▶ [Task prompt] In the records below, find the line with "Open the Date" and the line with "Task: Delete the"; return exactly those lines and every line between them.

▶ [The data]
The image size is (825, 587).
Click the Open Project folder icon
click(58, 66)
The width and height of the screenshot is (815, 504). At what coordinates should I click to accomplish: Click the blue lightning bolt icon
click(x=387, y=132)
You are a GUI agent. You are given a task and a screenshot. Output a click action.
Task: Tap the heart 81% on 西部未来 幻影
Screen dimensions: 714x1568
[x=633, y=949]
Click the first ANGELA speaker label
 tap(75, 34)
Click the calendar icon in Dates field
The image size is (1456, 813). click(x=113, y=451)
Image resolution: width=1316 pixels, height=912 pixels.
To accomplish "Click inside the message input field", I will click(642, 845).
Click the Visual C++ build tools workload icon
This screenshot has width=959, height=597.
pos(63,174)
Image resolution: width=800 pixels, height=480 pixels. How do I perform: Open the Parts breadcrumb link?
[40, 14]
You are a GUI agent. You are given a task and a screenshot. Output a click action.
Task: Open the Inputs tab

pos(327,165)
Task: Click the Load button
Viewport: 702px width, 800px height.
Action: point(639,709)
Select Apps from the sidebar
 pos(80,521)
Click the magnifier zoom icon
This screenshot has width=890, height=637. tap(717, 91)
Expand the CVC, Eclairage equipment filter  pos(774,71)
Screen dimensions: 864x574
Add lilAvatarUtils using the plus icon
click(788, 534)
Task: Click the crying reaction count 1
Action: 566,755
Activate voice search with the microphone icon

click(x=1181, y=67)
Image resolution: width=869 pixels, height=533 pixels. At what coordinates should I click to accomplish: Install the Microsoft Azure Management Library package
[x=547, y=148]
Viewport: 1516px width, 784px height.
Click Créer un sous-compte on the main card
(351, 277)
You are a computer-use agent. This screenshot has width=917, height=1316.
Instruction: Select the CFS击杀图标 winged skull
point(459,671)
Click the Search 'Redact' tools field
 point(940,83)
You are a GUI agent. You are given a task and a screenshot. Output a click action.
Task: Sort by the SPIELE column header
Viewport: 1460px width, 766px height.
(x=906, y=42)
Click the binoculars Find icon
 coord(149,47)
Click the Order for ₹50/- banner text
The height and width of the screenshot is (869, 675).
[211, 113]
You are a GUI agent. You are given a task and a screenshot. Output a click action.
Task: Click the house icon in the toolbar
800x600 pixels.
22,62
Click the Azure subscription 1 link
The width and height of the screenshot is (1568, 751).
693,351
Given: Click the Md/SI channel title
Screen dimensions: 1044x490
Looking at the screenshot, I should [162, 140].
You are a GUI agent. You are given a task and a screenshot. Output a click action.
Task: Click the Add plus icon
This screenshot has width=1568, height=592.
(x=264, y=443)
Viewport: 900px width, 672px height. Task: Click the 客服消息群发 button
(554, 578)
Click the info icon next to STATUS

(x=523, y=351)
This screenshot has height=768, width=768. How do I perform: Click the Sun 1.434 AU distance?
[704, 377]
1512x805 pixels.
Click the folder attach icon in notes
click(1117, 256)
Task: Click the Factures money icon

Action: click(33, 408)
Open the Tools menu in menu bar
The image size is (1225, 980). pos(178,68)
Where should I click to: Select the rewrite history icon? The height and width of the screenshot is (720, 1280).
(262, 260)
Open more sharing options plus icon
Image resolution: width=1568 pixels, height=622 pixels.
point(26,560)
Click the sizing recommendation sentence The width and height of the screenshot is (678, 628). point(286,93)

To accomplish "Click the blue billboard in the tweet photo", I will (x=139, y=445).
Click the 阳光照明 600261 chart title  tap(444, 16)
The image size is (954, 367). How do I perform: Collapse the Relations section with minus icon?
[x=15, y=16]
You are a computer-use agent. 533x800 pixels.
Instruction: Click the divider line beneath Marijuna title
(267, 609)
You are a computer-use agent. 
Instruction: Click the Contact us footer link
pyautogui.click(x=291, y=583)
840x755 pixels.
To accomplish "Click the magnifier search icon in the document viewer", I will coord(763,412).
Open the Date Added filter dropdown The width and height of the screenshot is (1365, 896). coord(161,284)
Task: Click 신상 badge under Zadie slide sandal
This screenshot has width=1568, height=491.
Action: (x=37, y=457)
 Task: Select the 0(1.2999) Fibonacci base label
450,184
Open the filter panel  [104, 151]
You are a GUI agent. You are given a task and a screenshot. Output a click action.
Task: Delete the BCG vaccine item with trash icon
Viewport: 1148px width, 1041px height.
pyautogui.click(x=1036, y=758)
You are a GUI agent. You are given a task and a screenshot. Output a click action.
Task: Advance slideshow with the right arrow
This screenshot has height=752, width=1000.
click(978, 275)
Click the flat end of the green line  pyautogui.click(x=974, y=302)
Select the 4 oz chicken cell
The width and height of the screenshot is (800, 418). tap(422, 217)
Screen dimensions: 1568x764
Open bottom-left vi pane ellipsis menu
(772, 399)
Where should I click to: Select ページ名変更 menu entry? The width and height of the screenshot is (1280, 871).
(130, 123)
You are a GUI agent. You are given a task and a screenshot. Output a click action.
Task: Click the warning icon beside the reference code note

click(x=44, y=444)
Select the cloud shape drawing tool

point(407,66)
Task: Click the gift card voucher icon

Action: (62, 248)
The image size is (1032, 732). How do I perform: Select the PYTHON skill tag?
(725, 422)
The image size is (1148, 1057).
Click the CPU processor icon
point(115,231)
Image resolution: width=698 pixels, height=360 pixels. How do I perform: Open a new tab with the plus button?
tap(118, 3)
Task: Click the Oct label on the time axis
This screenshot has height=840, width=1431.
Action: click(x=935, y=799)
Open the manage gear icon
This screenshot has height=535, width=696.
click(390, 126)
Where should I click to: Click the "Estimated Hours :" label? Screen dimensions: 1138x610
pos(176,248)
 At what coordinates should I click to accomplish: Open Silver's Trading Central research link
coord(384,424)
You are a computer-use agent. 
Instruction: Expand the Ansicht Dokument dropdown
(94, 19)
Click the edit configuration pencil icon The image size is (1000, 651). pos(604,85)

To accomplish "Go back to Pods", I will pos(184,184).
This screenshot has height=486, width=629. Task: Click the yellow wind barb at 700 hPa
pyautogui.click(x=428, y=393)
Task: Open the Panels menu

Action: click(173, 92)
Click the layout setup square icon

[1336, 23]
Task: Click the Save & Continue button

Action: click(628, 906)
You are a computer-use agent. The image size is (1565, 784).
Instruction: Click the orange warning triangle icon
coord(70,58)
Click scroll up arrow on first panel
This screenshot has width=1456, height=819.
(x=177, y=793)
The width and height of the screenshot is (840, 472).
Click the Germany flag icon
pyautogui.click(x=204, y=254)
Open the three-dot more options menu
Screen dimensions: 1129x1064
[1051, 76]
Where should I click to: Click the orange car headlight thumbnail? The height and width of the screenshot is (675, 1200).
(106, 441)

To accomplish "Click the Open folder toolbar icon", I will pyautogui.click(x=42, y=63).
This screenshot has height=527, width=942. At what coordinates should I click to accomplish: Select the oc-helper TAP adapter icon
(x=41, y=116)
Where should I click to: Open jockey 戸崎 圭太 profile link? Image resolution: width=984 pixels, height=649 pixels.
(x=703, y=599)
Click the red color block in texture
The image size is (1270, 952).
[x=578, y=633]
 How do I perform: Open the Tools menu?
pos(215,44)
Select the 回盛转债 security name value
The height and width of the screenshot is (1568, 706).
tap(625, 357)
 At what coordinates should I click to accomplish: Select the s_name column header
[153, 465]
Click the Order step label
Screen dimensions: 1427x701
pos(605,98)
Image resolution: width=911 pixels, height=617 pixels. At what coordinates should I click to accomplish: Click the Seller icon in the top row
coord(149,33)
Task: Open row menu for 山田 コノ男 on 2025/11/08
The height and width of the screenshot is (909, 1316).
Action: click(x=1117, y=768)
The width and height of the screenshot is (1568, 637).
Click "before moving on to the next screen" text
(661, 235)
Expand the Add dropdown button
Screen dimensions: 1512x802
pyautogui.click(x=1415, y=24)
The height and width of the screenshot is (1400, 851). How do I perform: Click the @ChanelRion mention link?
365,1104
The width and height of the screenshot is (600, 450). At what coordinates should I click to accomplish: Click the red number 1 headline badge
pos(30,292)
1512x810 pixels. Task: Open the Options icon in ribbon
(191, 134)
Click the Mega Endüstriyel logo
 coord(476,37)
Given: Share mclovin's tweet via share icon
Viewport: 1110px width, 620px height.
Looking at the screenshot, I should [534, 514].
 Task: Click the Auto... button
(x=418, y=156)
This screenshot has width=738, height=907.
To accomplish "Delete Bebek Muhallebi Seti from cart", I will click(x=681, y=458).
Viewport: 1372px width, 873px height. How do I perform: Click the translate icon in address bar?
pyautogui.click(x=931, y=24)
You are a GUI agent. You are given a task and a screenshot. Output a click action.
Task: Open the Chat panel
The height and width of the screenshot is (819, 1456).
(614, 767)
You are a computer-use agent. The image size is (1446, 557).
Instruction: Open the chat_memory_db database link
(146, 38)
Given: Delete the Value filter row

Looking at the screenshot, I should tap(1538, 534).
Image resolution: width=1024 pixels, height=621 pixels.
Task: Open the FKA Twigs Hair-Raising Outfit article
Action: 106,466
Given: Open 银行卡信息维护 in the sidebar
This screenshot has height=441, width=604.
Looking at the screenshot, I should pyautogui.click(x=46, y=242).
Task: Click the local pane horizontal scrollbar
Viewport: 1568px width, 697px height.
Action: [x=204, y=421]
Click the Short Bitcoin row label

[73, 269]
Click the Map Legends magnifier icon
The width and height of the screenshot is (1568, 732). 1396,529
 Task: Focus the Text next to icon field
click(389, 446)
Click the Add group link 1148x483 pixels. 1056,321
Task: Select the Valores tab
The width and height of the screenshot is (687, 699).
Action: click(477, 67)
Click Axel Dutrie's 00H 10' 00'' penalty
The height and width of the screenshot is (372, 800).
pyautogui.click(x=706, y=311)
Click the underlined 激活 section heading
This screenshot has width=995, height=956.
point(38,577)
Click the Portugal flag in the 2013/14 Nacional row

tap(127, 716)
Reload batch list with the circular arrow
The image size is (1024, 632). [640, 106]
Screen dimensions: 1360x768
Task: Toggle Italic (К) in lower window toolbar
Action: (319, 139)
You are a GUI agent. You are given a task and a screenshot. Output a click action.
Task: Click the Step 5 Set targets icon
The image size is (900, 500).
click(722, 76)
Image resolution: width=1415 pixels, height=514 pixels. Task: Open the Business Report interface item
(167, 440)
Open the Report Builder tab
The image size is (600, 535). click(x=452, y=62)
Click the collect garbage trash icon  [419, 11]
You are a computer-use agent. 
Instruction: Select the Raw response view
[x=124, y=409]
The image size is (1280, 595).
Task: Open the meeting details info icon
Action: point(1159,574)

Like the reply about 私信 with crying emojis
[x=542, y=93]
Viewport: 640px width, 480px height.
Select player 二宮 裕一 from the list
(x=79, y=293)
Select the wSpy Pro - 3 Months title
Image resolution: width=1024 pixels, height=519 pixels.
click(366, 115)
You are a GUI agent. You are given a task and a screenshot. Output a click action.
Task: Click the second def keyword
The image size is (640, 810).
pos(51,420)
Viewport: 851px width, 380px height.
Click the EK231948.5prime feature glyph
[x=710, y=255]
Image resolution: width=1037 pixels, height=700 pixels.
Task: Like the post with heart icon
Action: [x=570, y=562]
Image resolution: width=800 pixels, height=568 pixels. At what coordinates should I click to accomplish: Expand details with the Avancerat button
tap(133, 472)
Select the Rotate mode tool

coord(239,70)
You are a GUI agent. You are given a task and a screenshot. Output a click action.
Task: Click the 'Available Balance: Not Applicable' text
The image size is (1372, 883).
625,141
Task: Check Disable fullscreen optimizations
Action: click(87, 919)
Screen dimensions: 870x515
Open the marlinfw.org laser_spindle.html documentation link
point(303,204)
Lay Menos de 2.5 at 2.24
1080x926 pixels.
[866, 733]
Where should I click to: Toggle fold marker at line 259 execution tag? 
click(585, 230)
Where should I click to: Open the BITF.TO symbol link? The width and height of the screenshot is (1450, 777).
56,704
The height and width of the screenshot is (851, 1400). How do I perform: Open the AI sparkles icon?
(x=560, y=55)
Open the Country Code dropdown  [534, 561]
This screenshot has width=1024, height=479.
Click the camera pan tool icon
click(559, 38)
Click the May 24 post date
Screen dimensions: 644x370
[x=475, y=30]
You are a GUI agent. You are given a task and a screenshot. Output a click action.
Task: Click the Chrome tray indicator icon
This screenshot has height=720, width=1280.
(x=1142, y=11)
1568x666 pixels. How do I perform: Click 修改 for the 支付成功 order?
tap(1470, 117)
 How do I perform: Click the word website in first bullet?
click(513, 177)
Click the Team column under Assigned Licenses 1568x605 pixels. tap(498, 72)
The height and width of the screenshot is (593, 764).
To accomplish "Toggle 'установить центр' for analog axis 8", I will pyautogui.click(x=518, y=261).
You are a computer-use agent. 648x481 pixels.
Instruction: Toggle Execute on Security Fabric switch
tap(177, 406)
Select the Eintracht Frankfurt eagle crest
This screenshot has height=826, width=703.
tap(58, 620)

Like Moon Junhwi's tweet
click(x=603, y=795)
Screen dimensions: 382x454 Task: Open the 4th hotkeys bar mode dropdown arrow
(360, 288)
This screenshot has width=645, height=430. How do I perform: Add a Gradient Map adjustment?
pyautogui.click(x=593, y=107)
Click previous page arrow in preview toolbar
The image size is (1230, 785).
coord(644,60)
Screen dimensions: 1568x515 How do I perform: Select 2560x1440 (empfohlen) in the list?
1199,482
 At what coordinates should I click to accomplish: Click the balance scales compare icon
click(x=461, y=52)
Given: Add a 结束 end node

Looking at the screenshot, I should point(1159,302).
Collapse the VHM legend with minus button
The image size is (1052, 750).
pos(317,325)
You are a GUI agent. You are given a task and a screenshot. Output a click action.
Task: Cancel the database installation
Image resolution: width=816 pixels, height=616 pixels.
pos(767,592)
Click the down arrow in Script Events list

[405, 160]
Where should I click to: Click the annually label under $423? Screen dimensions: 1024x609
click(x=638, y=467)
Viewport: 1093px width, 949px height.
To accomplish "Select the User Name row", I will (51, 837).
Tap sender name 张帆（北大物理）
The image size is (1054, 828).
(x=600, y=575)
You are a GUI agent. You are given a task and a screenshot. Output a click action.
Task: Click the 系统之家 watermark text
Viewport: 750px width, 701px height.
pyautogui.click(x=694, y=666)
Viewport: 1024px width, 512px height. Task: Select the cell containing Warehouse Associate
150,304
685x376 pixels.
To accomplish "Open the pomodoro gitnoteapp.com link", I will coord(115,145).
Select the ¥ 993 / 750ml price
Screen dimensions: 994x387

▶ [Problem solution]
Open the Date Added filter dropdown The width and height of the screenshot is (1365, 896). coord(161,284)
Task: Click 신상 badge under Zadie slide sandal
This screenshot has width=1568, height=491.
Action: (x=37, y=457)
 Task: Select the 0(1.2999) Fibonacci base label
450,184
Open the filter panel  [104, 151]
You are a GUI agent. You are given a task and a screenshot. Output a click action.
Task: Delete the BCG vaccine item with trash icon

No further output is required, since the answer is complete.